二度目の万博参戦、その二日目。まだ朝の気配を色濃く残す九時ちょうど、西ゲートにたどり着いた時には、夢洲の海風が頬を撫で、胸の奥を抜けてゆく。青空には早くも雲が漂い、ひと筋の陽が巨大な大屋根リングを金色に染めていた。パビリオン抽選は見事に全滅。
世界の奇想天外な展示へ続く扉はことごとく閉じられ、通知メールの淡々とした文字が頭の片隅でちくりと痛む。だが、落選という苦みもまた万博の妙味、これがなければ冒険心も芽吹かない。胸ポケットには一枚、唯一の切り札――くら寿司の予約。夜には寿司が待っている、というささやかな約束が、朝の不安を支える灯火となる。

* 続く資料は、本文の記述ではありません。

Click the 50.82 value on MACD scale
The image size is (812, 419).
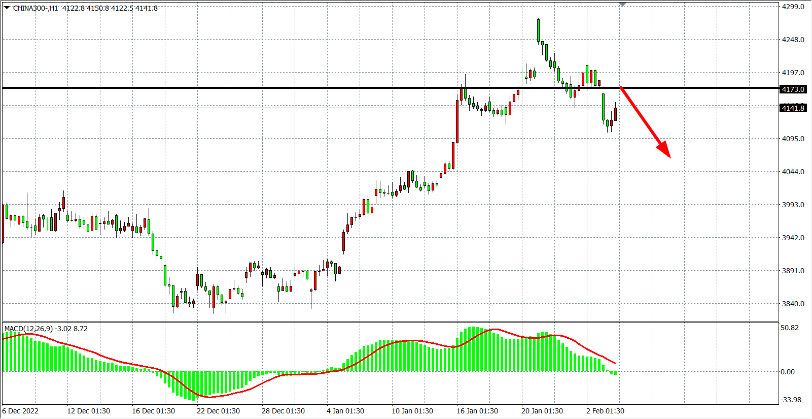(x=789, y=328)
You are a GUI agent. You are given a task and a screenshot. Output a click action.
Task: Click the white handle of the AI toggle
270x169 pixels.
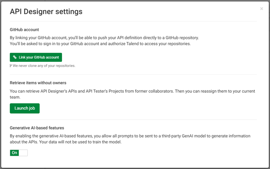pyautogui.click(x=23, y=153)
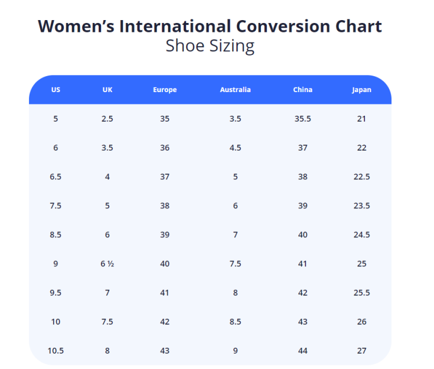Click the China size 44 cell

tap(302, 351)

狙うは「人間洗濯機」。1970年の大阪万博で喝采を浴びたあの機械が、半世紀の時を超えて再び姿を現したという。人を丸ごと洗い上げる装置がどれほど滑稽で、どれほど愛おしい未来像を映しているのか、想像するだけで胸が高鳴る。列に並ぶ群衆のざわめきが期待の泡となって足元を包み、遠くからは他国の民族音楽が潮騒のように響き、祭りの空気をさらに膨らませていく。

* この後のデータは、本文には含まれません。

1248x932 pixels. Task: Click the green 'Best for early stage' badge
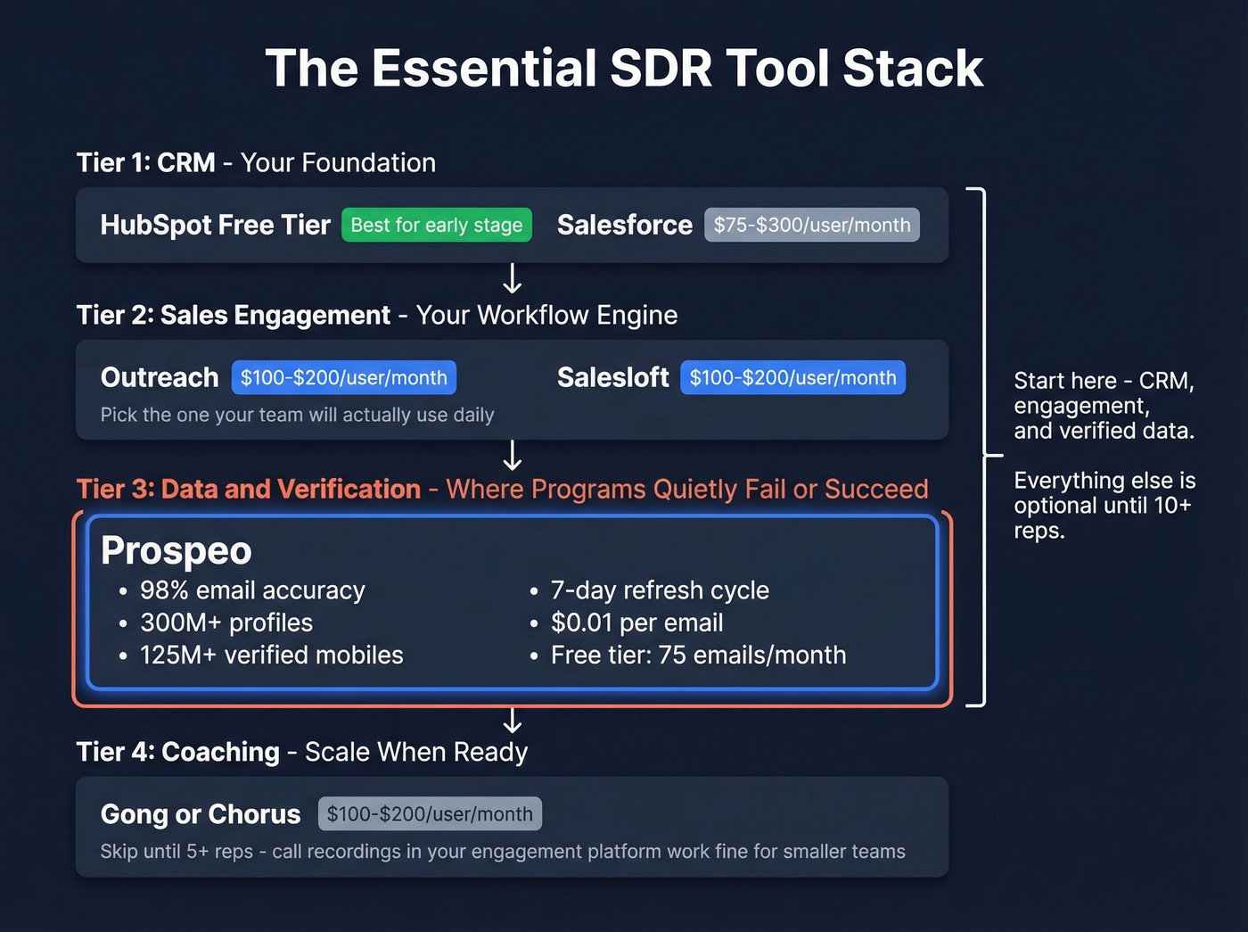click(x=436, y=225)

抽選に外れたことで予定は真っ白、だからこそ一歩ごとに世界が開ける。寿司という確かな目的地を胸に抱きつつ、未知の展示を求めて歩む足は、羅針盤のない旅人のように自由だ。朝の風が昼の陽射しへと変わる頃、この巨大な博覧の迷宮は、失敗も成功も等しく祝福する広大な遊歩道となり、世界の未来をひとつまみずつ味わう贅沢な一日が始まってゆく。